Contrairement à ce qui s’était vu dans le passé, de nombreux ménages sortiront de la récession en meilleure santé financière qu’au moment où ils y sont entrés, avec une épargne et un patrimoine plus élevés. Anthony Okolie discute avec Ksenia Bushmeneva, économiste, Groupe Banque TD, de la façon dont les ménages canadiens ont réussi à traverser cette période tumultueuse.
Ksenia, tu as récemment publié un rapport sur l’état actuel des finances des ménages canadiens. Une chose qui a retenu mon attention dans ce rapport est que tu dis que de nombreux ménages sont en meilleure santé financière maintenant qu’avant la pandémie. Peux-tu nous dire pourquoi, et expliquer où on en était et où on en est aujourd’hui?
Bonjour, Tony, absolument. Donc, pour revenir à la situation d’il y a environ un an. Il y a environ un an, à la fin de 2019, le nombre de consommateurs insolvables augmentait rapidement au Canada. C’était la même chose pour les coûts du service de la dette. En fait, le ratio d’amortissement de la dette, qui est une moyenne de l’argent que les ménages canadiens dépensent pour rembourser leurs dettes, et qu’on sait être assez élevé. Ce ratio a donc atteint un sommet sans précédent au deuxième semestre de 2019. Cela a évidemment pesé sur les finances des ménages : ce qu’ils pouvaient épargner en cas d’imprévu et ce qu’ils pouvaient dépenser.
Donc, qu’en est-il aujourd’hui? Le nombre de consommateurs insolvables a en fait diminué d’environ 30 % l’année dernière au lieu d’augmenter. Cette baisse est assez remarquable. Même chose pour le ratio d’amortissement de la dette, qui a en fait énormément diminué en raison de la baisse des taux d’intérêt. C’est donc une façon évidente dont les ménages ressentent en général moins de pression.
D’une autre part, les ménages ont aussi accumulé des économies importantes l’année dernière. Il y a évidemment plusieurs raisons qui expliquent cette situation. Les programmes de soutien du revenu du gouvernement ont aidé les ménages qui ont perdu leur emploi. On a aussi vu des ménages qui ont réduit leurs dépenses, comme les vacances et les restaurants. Les activités des commerces non essentiels ont été perturbées à plusieurs reprises. Tout cela a permis aux ménages d’accumuler des économies importantes l’année dernière. Enfin, ils ont également continué à accroître leur patrimoine, qui a augmenté d’environ 10 % l’année dernière grâce à de solides gains boursiers, mais aussi grâce à des gains sur le marché de l’habitation, avec les prix et la vente de maisons qui ont augmenté de plus de 10 %.
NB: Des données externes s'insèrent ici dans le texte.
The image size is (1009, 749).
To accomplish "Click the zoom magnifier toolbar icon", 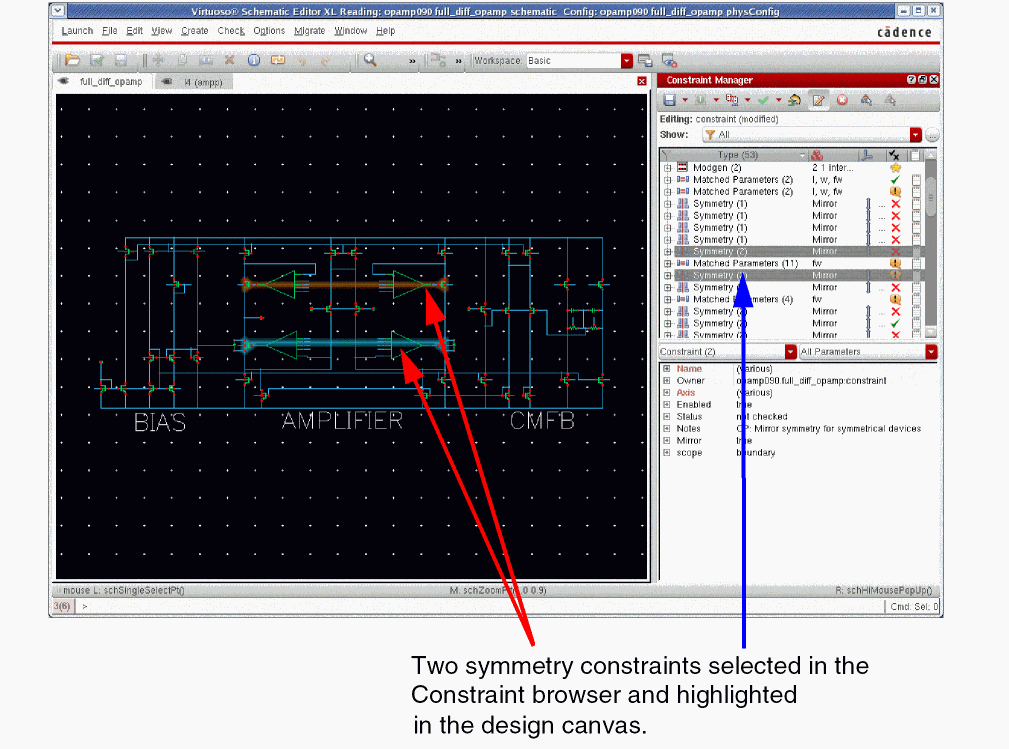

La plupart des ménages épargnent donc plus. Examinons maintenant la question de la dette. Quelles sont les tendances sur ce plan?
Mm-hmm. Tout à fait. Même si les ménages ont plus d’argent dans leurs comptes bancaires, ils ont continué à emprunter l’an dernier; l’endettement des ménages a augmenté en chiffres absolus et par habitant. En chiffres absolus, ça représente une hausse d’environ 4 % par rapport à la fin de 2019. Mais si on compare la dette au revenu disponible, qui essentiellement mesure l’équilibre dans les ménages, ça s’est en fait amélioré l’an dernier parce que, encore une fois, le revenu disponible a augmenté grâce aux transferts gouvernementaux. Même si cette amélioration devrait aussi être temporaire, le ratio de la dette au revenu avait en fait déjà commencé à augmenter, et selon nos projections pour le revenu et la dette des ménages, on prévoit qu’il va revenir à son niveau d’avant la pandémie ou même le surpasser au cours des prochains trimestres.
Qu’est-ce qui fait augmenter l’endettement des ménages?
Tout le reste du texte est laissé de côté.